JUAN JOSE BARTOLOME sdb LECTIO DIVINA: Gv 1,6-8.19-28

14 dicembre 2014 | 3a Domenica di Avvento - Anno B | Omelia
Oggi il vangelo ci presenta la figura del Battista: Giovanni sentì prossima la venuta di Dio e si mise a proclamarlo. Per il suo genere di vita e le sue convinzioni personali, non dovette essere troppo simpatico ai suoi concittadini; non gli importava quello che si pensasse di lui, gli interessava la sua missione personale ed il suo Dio che stava per venire: essendo prossimo, bisognava dedicarsi corpo ed anima a preparare l'arrivo. La sua testimonianza di vita dovrebbe incoraggiare noi oggi che
sappiamo che Dio si rese presente nel mondo degli uomini. Non dovrebbe affliggerci il fatto che sappiamo ancora molto poco di Cristo o se non sappiamo molto bene dove è rimasto: magari avessimo il coraggio di ammettere che non possiamo paragonarci a Cristo e che quello che vedono gli altri in noi non è quello che vedranno in Lui quando venga! Così comprenderanno che il Dio che annunciamo, che serviamo, è molto meglio di quanto noi riusciamo ad annunciare e più grande delle nostre realizzazioni. Tale fu la testimonianza del Battista: non era la luce piena, ma l'alba che l'annuncia; non era il messia bensì la sua voce; per non esserlo, non era degno di essergli servo, ma fu sufficientemente buono per vivere aspettandolo e mantenere la speranza viva negli altri.

6 Venne un uomo mandato da Dio; il suo nome era Giovanni: 7Egli venne come testimone, per dare testimonianza alla luce, affinché perché tutti credessero per mezzo di lui. 8Egli non era la luce, ma doveva dare testimonianza alla luce.

**Dati forniti:**
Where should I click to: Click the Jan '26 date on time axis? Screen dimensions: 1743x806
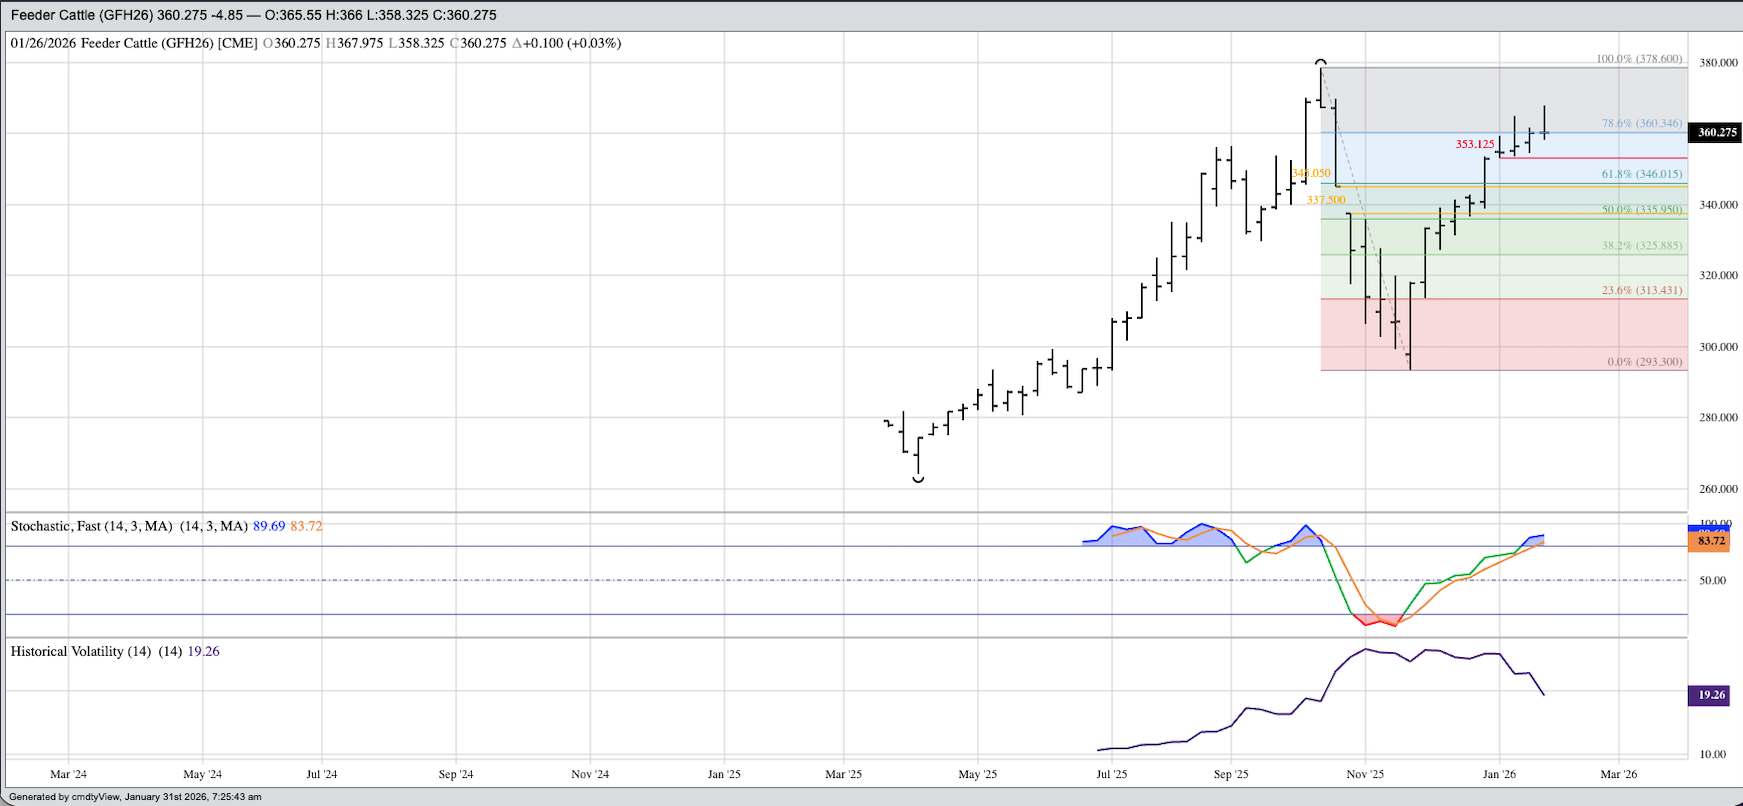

**Istruzioni dell'esercizio:**
Continua il testo su Giovanni il Battista a partire dalla sua ultima frase.

**Risposta all'esercizio:**
19 E questa fu la testimonianza di Giovanni, quando i Giudei inviarono da Gerusalemme sacerdoti e leviti ad interrogarlo
20:- "Tu chi sei?" Egli confessò senza riserve: - "Io non sono il Messia."
21Gli domandarono: - "Allora, chi si? Sei tu Elia?" Egli disse: - Non lo sono."
- "Sei tu il Profeta?" Rispose:- "No."
22 E gli dissero: - "Chi sei? Affinché possiamo dare una risposta a quelli che ci hanno inviato, che cosa dici di te stesso?"
23 Egli rispose: - "Io sono la voce che grida nel deserto: "Appianate la via del Signore", come disse il profeta Isaia."24Tra gli inviati vi erano dei farisei 25e gli domandarono:
- "Allora, perché battezzi, se tu non sei il Messia, né Elia, né il Profeta?"
26 Giovanni rispose loro: - "Io battezzo con acqua; in mezzo a voi c'è uno che non conoscete, 27colui che viene dopo di me, ed al quale non sono degno di slegare i lacci dei sandali."
28 Questo avvenne in Betania, al di la del Giordano, dove Giovanni stava battezzando.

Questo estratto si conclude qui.